There are alternatives to early retirement, including: retrofitting plants with state-of-the-art efficient boilers, turbines, etc., or with carbon capture and storage (CCS) technology; switching from coal to a lower-carbon fuel (such as gas); or using biomass in co-firing. In the United Kingdom, for instance, new fossil-fuel plants are required to make provisions for a future retrofit of CCS, and European investors are required to assess the potential for CCS retrofitting.
The rapid decarbonisation of power generation featured in many climate policy scenarios may require early retirement of many coal-fired plants, shortening their economic life to significantly less than their long technical lifetimes. Policy makers should consider this carefully when planning climate policies.
If early retirement is not seen as politically feasible in the coming decades, there may be a need to enact even tighter policy restrictions on new plants (implying higher carbon prices) in the short term, to compensate for the emissions from existing plants that will continue to operate instead of being retired.

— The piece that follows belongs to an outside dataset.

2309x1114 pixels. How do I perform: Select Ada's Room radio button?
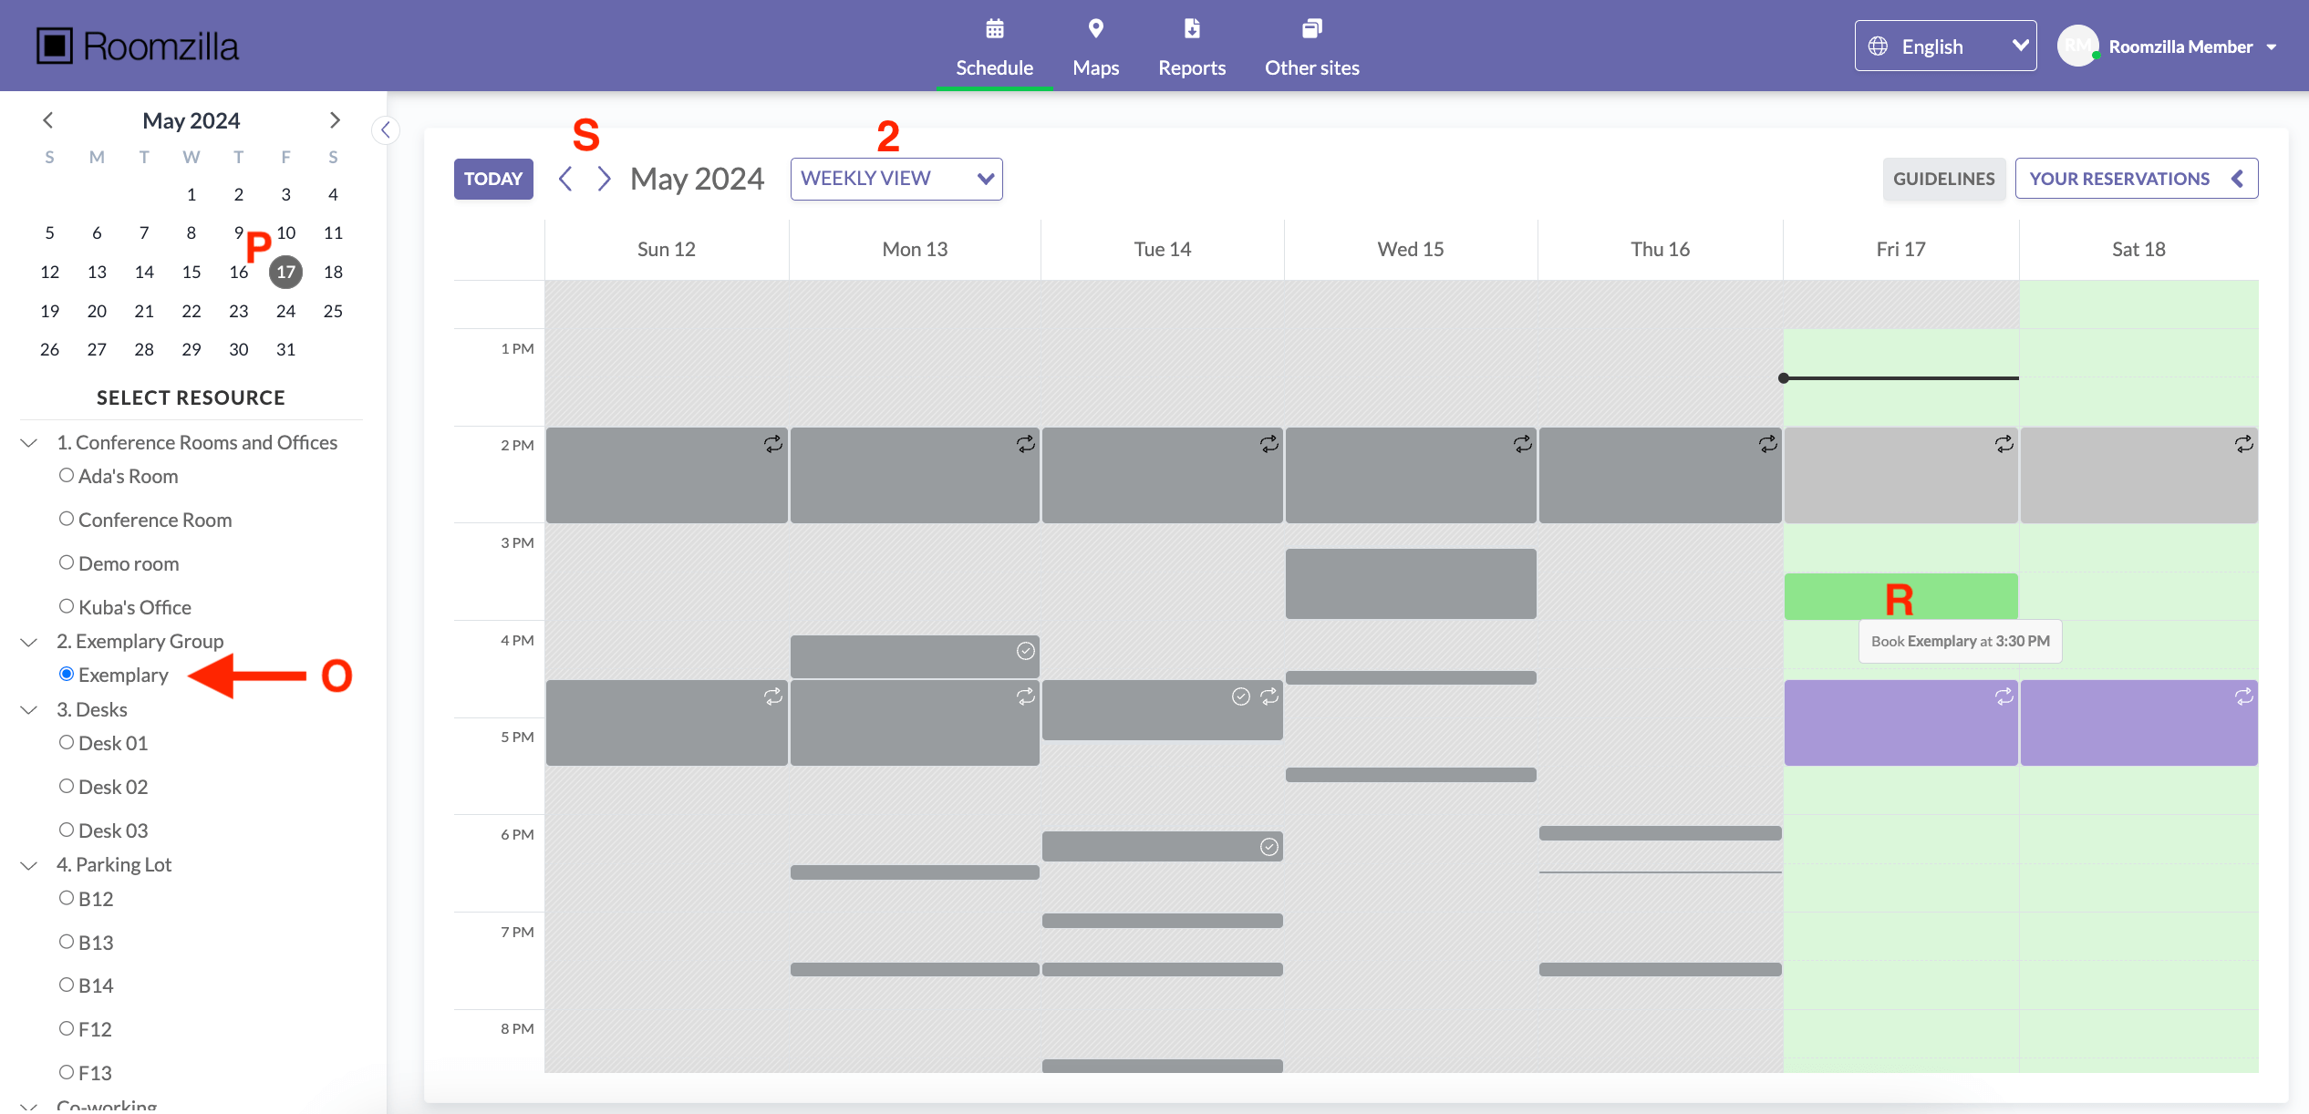(x=67, y=475)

If governments decide that early retirement is an option, they should adequately consider which policies are best to trigger and accompany this action, taking account of factors such as maximising certainty for investors and goverment over the transition period, and promoting flexibility and economically efficient outcomes. Uncertainty creates a bias towards retaining plants for peak periods or re-firing them if electricity prices increase. Moreover, old, fully-depreciated plants have a profit margin that can accommodate a significant carbon price before they become uneconomic. Quite high carbon prices may therefore be needed to displace existing capacity before the end of its technical life. If the related costs for electricity consumers are deemed to be a serious political issue, governments may wish to consider supplementary policies to assist the phase-out of older plants. Finally, goverments will need to decide whether and how to address claims for compensation of "stranded costs" for the firms that would retire plants.